Neonazis vom Dritten Weg: Lautes Trommeln

Der Dritte Weg wird in Berlin aktiver und hat der NPD den Rang abgelaufen. Doch die rechte Gefahr geht weit darüber hinaus.

Trommeln mit dem Parteiabzeichen werden bei einer Dmeo mitgeführt

Lautes Trommeln, nichts dahinter Foto: dpa

BERLIN taz | Ihr bislang erster und einziger Versuch einer Massenaktion in Berlin endete für die Neonazis des Dritten Weg mit einer Blamage. Eine bundesweit mobilisierte Demo zum Tag der deutschen Einheit 2020 in Hohenschönhausen wurde durch eine Antifa-Blockaden auf eine Rumpf-Runde um einen Plattenbaublock verkürzt. Am Ende verloren die Neonazis die Geduld und griffen Po­li­zis­t:in­nen an.

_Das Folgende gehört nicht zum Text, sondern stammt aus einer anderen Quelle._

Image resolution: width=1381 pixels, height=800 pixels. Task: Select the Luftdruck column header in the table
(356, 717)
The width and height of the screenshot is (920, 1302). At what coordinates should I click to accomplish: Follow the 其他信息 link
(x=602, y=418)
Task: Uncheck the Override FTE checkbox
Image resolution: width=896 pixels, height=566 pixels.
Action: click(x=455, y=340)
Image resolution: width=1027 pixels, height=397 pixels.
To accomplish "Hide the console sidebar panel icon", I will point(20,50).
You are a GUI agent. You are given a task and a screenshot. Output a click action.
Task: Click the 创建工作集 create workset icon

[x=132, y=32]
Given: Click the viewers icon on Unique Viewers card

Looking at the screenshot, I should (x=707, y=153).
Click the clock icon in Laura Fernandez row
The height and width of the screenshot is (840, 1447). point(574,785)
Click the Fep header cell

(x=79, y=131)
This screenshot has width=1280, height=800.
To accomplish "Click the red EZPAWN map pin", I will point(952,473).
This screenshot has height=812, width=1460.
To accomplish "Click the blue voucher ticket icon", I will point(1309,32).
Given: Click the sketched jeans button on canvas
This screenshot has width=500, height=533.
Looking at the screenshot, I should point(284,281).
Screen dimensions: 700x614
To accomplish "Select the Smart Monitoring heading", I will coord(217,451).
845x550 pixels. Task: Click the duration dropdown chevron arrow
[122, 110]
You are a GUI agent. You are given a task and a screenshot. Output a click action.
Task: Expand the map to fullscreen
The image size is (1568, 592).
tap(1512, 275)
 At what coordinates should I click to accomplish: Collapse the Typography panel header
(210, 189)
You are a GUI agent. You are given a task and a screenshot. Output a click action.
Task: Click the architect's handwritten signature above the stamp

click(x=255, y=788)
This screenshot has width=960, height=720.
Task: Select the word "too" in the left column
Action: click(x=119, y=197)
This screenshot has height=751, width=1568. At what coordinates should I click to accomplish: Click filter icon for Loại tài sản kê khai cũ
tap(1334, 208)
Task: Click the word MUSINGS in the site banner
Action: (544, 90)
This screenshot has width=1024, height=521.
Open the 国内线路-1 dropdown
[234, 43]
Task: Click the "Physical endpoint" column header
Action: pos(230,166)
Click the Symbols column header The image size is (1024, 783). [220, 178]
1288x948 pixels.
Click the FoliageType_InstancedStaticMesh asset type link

Einen zweiten Versuch einer größeren Öffentlichkeitsaktion hat es seitdem nicht mehr gegeben, stattdessen konzentrieren sich die Kader der neonazistischen Kleinstpartei auf nicht angekündigte Aktionen im öffentlichen Raum und Propaganda. Diese Aktivitäten allerdings haben in den vergangenen Jahren massiv zugenommen. Zählten die Berliner Register 2019 noch 77 Vorfälle mit Bezug zum Dritten Weg, waren es im vergangen Jahr bereits 524 und bis Mitte diesen Jahres 314.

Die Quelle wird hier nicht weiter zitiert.